Belakangan di media sosial dan mainsteam di ramaikan dengan berita bahwa ekspor ikan kita turun, lalu beberapa pembantu Presiden melontarkan gagasan agar Menteri KKP menghentikan penenggalaman kapal ikan asing. Puncaknya demonstrasi nelayan pengguna alat tangkap "cantrang".
Awal tahun 2018, KKP mendapatkan kado luar biasa dari publik berkait polemik data penurunan harga ekspor.
Benarkah demikian ?
Menurut paparan Dirjen Penguatan Daya Saing KKP, Nilanto Prabowo, kencenderungan ekspor ikan nasional menunjukan peningkatan dalam 3 tahun terakhir.
Dengan adanya pusat bisnis di pulau-pulau terdepan Indonesia, tren ekspor menunjukkan peningkatan dari USD3,94 miliar pada tahun 2015 menjadi USD4,17 miliar pada 2016, dan diprediksi kembali meningkat menjadi USD4,30 miliar pada 2017.
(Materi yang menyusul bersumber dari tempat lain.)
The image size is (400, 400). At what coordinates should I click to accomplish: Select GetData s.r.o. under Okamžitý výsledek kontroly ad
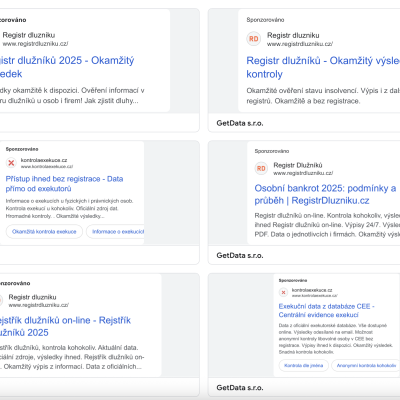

"Turunnya nilai ekspor ikan tidak sema jenis produk ikan, tapi untuk kode HS 0308 ", ujar Nilanto Prabowo.
Apabila merujuk nomenklatur tarif, produk ikan termasuk dalam Hamornised System (HS) No. 03. Sistim penomoran ini mengacu pada World Customs Organization (WCO) yang terbagi atas :
- 0301 : Ikan hidup
- 0302 : ikan segar atau dingin
- 0304 : filet ikan dan daging ikan segar, dingin
- 0305 : ikan kering, asin, asap, dll
- 0306 : Crusacea hidup, segar, siap makan
- 0307 : Mollusc hidup, segar, siap makan
- 0308 : Invertebrata Akuuatik selain Mollusc dan Crustacean
Penurunan di Kode Tarif HS 0308 mempengaruhi kinerja produk perikanan secara umum. Sedangkan produk ikan dari jenis Tuna, Cakalang, Udang, Kepiting cenderung meningkat. Pekerjaan rumah bagi KKP untuk meneliti mengapa produk ikan kategori HS 0308 bisa turun.